Renowned Bach scholar (and friend of Winsor Music) John Harbison had a wonderful conversation with our artistic director Peggy Pearson the other day. They were talking about the chorale prelude "Vater unser im Himmelreich," which you'll hear on tomorrow night's concert, so Peggy took good notes! We're very grateful to John for allowing us to publish them here.
Vater unser im Himmelreich comes from a series of chorale preludes in the third book of the Clavier-Übung. They are based on the Catechism Chorales which were given this name because they were either composed by Luther or collected by him, and were therefore extremely important to Lutherans. Bach puts them in a sequence and presents each one in a unique way. Vater unser im Himmelreich is in the form of an elaborate trio sonata with diverse thematic ideas imposed upon the canonic treatment of the chorale tune.

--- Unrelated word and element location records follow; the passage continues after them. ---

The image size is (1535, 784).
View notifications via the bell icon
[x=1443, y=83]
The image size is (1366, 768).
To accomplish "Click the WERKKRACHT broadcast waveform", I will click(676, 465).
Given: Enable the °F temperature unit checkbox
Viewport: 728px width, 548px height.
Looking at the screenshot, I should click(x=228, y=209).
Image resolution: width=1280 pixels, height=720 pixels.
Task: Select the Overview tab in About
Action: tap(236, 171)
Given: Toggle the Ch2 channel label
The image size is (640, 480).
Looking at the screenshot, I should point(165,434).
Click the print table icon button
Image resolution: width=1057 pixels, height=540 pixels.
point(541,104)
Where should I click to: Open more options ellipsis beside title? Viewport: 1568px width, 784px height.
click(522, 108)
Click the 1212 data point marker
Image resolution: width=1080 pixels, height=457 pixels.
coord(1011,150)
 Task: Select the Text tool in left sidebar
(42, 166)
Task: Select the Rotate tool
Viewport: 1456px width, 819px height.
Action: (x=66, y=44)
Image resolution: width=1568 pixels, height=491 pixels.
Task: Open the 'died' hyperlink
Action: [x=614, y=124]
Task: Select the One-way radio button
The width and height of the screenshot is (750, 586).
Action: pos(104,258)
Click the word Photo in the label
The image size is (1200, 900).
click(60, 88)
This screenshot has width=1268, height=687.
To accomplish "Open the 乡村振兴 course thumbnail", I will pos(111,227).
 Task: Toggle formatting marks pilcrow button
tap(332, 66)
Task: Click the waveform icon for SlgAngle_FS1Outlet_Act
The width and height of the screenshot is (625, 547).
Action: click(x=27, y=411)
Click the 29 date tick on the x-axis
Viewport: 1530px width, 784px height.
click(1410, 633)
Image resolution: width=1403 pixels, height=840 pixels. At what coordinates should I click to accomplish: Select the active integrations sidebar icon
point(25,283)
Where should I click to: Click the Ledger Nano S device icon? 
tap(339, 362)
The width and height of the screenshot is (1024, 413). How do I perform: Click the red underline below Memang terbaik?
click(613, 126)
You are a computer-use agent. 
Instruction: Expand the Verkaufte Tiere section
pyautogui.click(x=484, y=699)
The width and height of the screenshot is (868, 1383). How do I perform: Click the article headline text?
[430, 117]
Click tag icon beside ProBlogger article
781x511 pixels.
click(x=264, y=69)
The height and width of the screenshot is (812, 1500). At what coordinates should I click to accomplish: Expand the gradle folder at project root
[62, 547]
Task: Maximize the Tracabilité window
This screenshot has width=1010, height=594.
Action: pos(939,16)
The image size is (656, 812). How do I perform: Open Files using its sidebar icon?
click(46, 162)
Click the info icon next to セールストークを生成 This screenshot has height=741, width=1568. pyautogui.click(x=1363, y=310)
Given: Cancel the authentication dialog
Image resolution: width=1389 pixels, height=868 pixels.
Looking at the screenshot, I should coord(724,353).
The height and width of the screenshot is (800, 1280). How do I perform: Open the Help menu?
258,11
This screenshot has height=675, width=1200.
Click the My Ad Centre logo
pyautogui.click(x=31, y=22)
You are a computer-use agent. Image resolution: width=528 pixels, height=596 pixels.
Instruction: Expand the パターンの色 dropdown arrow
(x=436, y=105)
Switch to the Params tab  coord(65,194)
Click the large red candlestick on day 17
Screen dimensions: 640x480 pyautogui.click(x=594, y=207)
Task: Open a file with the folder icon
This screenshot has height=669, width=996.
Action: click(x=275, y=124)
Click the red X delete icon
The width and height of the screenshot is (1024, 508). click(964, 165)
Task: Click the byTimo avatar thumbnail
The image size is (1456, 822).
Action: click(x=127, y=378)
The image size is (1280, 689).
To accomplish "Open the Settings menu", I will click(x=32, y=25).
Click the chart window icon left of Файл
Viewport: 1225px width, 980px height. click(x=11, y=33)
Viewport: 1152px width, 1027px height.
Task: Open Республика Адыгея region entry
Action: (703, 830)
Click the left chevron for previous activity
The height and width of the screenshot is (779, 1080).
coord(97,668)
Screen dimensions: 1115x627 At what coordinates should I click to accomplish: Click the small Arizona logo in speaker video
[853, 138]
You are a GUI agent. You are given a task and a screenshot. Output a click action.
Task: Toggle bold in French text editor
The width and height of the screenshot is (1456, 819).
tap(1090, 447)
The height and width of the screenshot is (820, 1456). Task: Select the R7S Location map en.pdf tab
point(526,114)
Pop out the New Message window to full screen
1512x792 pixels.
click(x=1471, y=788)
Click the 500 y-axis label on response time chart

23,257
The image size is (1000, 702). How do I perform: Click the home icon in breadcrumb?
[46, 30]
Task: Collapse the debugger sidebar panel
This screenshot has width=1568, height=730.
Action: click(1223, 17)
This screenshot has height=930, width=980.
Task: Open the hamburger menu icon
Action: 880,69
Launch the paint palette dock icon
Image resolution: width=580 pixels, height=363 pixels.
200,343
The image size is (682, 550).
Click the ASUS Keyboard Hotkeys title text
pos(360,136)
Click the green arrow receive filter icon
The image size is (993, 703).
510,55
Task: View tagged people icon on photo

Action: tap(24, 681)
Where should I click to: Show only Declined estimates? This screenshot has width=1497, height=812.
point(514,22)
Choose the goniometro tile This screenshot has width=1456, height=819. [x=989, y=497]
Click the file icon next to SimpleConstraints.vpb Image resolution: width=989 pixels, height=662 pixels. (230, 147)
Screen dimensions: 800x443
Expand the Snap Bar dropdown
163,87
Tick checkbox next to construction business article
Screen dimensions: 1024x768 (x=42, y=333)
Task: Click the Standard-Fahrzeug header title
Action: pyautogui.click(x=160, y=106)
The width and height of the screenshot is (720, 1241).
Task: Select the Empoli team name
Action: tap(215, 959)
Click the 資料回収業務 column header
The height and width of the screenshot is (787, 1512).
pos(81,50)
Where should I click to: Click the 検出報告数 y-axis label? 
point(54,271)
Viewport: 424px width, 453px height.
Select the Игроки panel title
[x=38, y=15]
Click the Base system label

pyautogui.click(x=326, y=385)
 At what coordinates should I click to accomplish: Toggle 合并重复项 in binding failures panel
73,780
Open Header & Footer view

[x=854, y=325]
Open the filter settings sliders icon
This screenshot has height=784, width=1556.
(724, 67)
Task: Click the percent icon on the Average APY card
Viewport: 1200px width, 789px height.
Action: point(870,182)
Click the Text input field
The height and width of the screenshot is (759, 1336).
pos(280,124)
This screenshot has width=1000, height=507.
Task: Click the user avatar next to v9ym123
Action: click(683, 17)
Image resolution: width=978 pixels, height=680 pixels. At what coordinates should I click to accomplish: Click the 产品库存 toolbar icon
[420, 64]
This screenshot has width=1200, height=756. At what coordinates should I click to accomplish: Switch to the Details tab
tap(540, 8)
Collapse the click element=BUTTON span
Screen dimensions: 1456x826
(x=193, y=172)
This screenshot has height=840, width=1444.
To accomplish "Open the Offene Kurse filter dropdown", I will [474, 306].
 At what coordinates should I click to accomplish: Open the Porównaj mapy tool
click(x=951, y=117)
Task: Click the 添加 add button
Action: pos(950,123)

Canons require exact continuation and they technically never end; they were believed to be links to the next world.
Bach’s sons believed him to be old fashioned and theologically much too involved in the past. Along with Frederick the Great, they did not care for canons--no doubt Bach was trying to annoy them with the Musical Offering.
We know that the Catechism Chorale Preludes were of great importance to Bach because they are among the few pieces he paid to publish. They are long and extremely difficult. Bach knew that very few organists in the world could play a work like Vater unser im Himmelreich, and he included a short, simpler version of each chorale prelude that would serve as a hook for less accomplished players.